Implementing SCD2 Best Practices

Hi All,

Looking for Best Practices in DBT - Snowflake to implement SCD2. Trying to understand if Snapshot is the final layer of the data in warehouse or do we have any other approach where we store the SCD2 data and expose it downstream applications.


This is going to widely vary based on what the business users want to see. The number of scenarios are limitless. But I think the best answer is always start with dbt Snapshot and then model from there.

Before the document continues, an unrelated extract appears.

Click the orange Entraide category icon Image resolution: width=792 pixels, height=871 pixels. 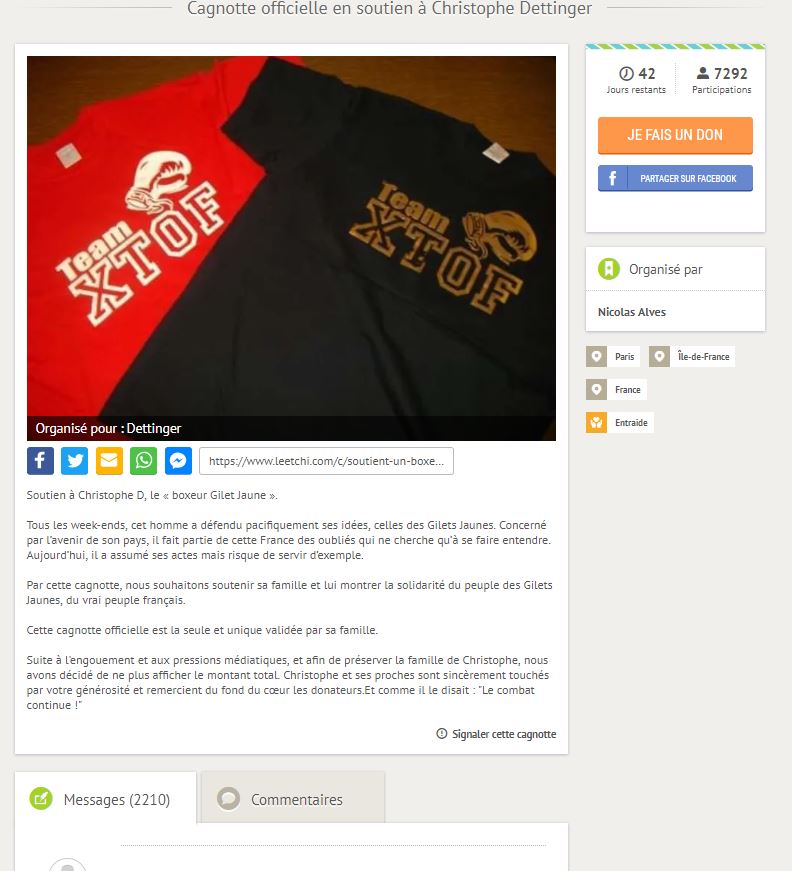(x=596, y=423)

Here are some generalizations…
Snapshotting Dimensions:
Start with dbt Snapshot. Then work with the end users on their requirements. Do they want to see the dimension data as of the time of the transaction, or do they always want to see today’s version of the dimension? Then I build a model that solves their requirement. Usually the business users do not query the dimension table directly. We join it to a fact table for them and present the BI tool with one wide table and all of the columns. (The BI Users will not need to know how to use the valid_from / valid_to dates).

Snapshotting Facts:
Again start with dbt Snapshot. We usually have a model after the snapshot to only display the active record so the Business folks don’t need to worry about filtering in the BI tool. Occasionally users will require a “snapshot trend view”, example, count active rows by day displayed on a bar chart in the BI tool. In this case we need to create a view to populate the entire data set (active rows) for each calendar date.